Inspiration
Whether it's a 30-page contract or a mysterious medical bill, legal, financial, and medical jargon is often used as a shield to hide malicious terms and billing errors from the typical consumer. The documents that impact your life the most, whether that be through your health, debt, or rights, are often the hardest to read. We built ClearDocs, an AI-powered pair of second eyes that doesn't just summarize your documents, but hunts red flags and provides solutions, all in plain English, easy for anyone to read.
What it does
- Protects Privacy: Automatically redacts PIIs (Personally Identifiable Information) before any data processing begins
- Decodes Complexity: Generates a summary of the document's purpose and costs involved in plain English
- Identifies Red Flags: Hunts for predatory clauses or billing errors and provides solutions
- Verifies Evidence: Maps each red flag to a quote from the source text, ensuring the user can identify exactly where and what is wrong by highlighting the source pdf.
How we built it
- Document Processing: PyMuPDF4LLM library converts given PDFs to markdown to ensure the AI truly understands the document. It is then given to ftfy, a library that cleans broken encoding or symbols. Finally, private information is redacted through the scrubadub library.

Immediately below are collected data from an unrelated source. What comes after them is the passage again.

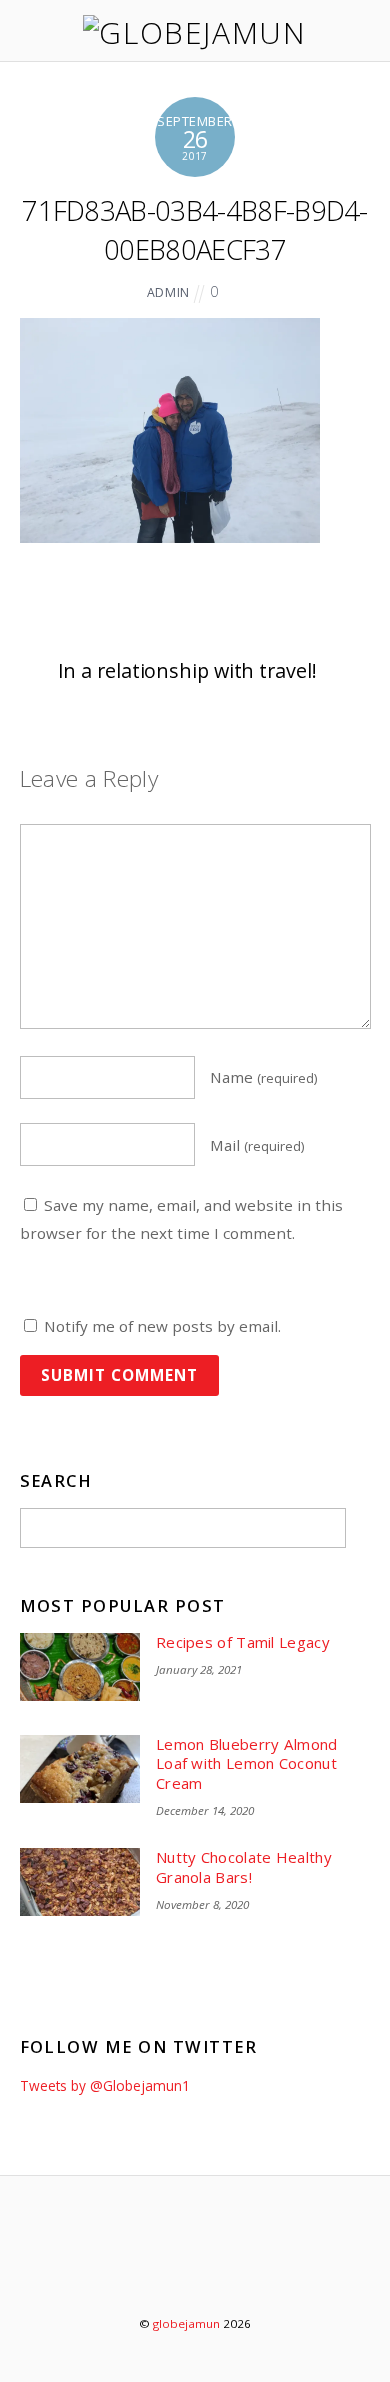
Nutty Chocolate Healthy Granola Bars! (244, 1867)
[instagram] (254, 2269)
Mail (257, 1145)
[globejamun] (195, 32)
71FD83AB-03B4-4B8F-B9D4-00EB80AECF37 (195, 229)
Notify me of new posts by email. (162, 1326)
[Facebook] (197, 2269)
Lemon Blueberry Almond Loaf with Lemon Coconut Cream (247, 1764)
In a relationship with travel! (187, 670)
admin (168, 292)
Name (264, 1077)
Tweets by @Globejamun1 (105, 2085)
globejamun (186, 2323)
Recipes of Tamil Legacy (243, 1642)
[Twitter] (140, 2269)
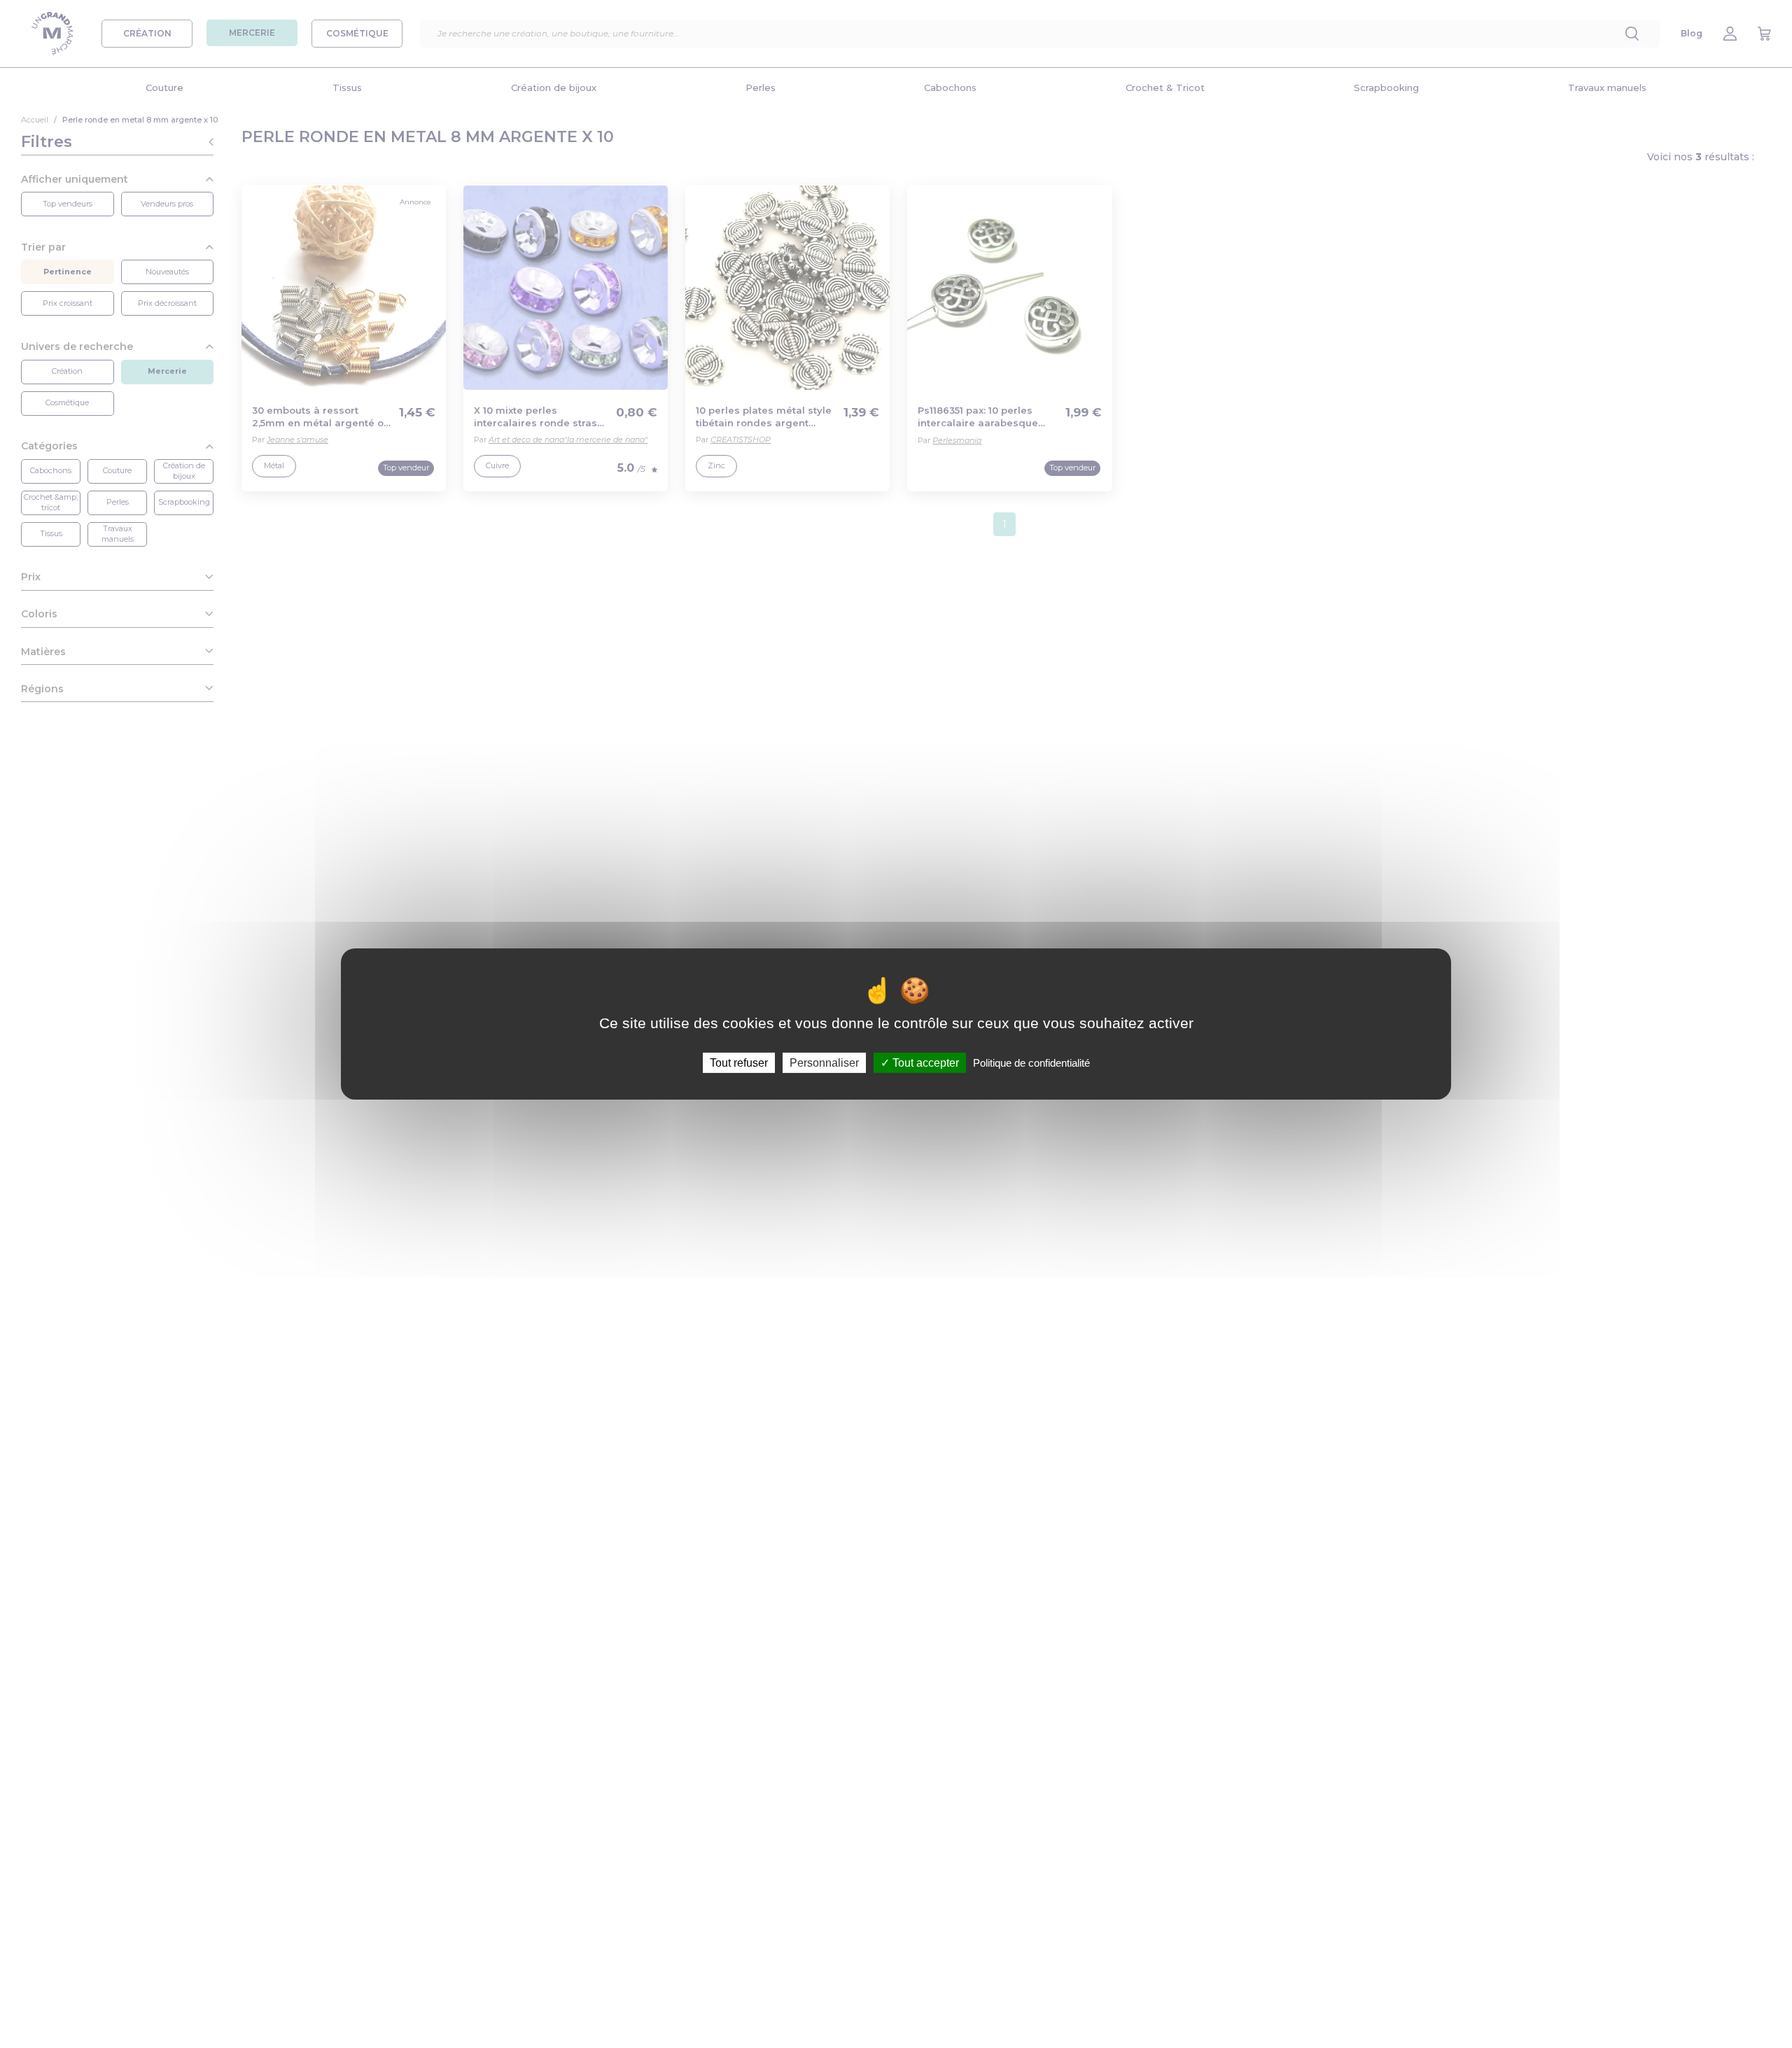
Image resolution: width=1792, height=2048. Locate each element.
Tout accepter (924, 1063)
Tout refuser (739, 1063)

- AI: Before the main AI, Gemini, sees the text, the system uses LSA through Sumy to identify and extract the most significant sentences. This 'compresses' the document into manageable information while retaining the original meaning. Once it is compressed, Gemini (model 3-flash-preview) generates a response including the summary, flags, and solutions that are then processed into a JSON format.
- API: The entire tool is wrapped in FastAPI to return the response to the frontend.
- Frontend: The frontend is built using Vite, TypeScript, and TailwindCSS.
Challenges we ran into
- Regex: Finding the right libraries and regex for the specific use of redacting information related to PII
- AI models: Due to memory, API, and financial constraints, we had to look for and opt for smaller, lightweight models that are free. Originally, our plan was OpenAI API and Llama for the response, along with Microsoft Presidio and spaCy for PII redaction. However, we have no money, resources, or time. Despite this, our current tech stack might be the better option due to its lightweight characteristics.
- Deployment: Even though we tried our best to maintain lower memory usage, it was still too high for the free tier on render.
- Mismatched sentences: Due to the redacted information, there can be trouble finding a corresponding source sentence to serve as evidence for each risk. Ex: "contact {{phone}} to arrange payment" will not match with "contact {{1234567890}} to arrange payment". However, we must maintain this bottom line, as we should never give personal information to the AI.
- Prompt engineering: It's hard to get AI to output exactly what you want. Through trial and error, we got it to format its responses in a specific manner so that we can process them consistently.
Accomplishments that we're proud of
- Design: The design is beautiful, and we are very proud of it.
- Full-stack App: We built an asynchronous back end along with a reactive Vite frontend with an I/O.
What we learned
- AI API: We have used AI by training our own models before, but this was our first time using an API to access a public model.
- Data Processing: It is important to process data before giving it to AI, whether that be through redacting private information for security, putting it in markdown text, or a compound AI system using multiple AIs.
- FastAPI: For some of us, this was our first time using FastAPI. Through it, we learned about HTTP requests and the REST API style
What's next for ClearDocs
We have many ideas for features that we can add:
- Confidence Score: For each flag/risk, label them with a confidence score depending on how much they match with a corresponding sentence from the source pdf.
- Risk Rating: A risk rating for each flag/risk, on a scale from 1-100, depending on how important it is to address this risk.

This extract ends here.